YOUR INSTRUCTIONS: What you write should be an exact copy of the material, from its first line through the line containing "Disgusting Men (146, 159)".

MATERIAL FOR THE TASK:
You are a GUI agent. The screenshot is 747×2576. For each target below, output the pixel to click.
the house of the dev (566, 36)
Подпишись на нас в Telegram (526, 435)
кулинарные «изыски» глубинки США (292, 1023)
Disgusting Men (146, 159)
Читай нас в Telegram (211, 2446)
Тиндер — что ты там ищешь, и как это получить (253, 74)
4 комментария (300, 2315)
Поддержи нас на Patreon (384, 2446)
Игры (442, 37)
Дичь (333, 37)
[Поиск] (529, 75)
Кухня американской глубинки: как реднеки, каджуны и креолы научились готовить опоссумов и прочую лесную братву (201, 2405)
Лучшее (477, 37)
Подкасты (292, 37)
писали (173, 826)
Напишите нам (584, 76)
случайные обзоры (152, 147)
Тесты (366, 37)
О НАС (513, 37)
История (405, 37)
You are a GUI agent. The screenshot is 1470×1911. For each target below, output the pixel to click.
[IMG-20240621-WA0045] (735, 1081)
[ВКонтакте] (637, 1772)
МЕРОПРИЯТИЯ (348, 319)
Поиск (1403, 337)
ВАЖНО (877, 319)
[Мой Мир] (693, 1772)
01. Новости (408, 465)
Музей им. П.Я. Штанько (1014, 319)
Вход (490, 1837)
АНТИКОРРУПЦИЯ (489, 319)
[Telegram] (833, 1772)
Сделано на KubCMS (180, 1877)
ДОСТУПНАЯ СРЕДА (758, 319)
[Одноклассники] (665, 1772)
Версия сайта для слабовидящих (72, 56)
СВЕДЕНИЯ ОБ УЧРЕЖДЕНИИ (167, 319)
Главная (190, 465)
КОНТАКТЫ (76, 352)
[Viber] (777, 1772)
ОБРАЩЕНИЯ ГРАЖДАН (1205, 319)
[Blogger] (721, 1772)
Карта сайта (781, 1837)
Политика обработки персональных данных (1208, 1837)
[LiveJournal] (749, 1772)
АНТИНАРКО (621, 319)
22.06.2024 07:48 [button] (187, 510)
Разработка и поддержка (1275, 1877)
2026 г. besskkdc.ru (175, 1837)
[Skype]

RESPONSE BELOW:
You are a GUI agent. The screenshot is 747×2576. For each target below, output the pixel to click.
the house of the dev (566, 36)
Подпишись на нас в Telegram (526, 435)
кулинарные «изыски» глубинки США (292, 1023)
Disgusting Men (146, 159)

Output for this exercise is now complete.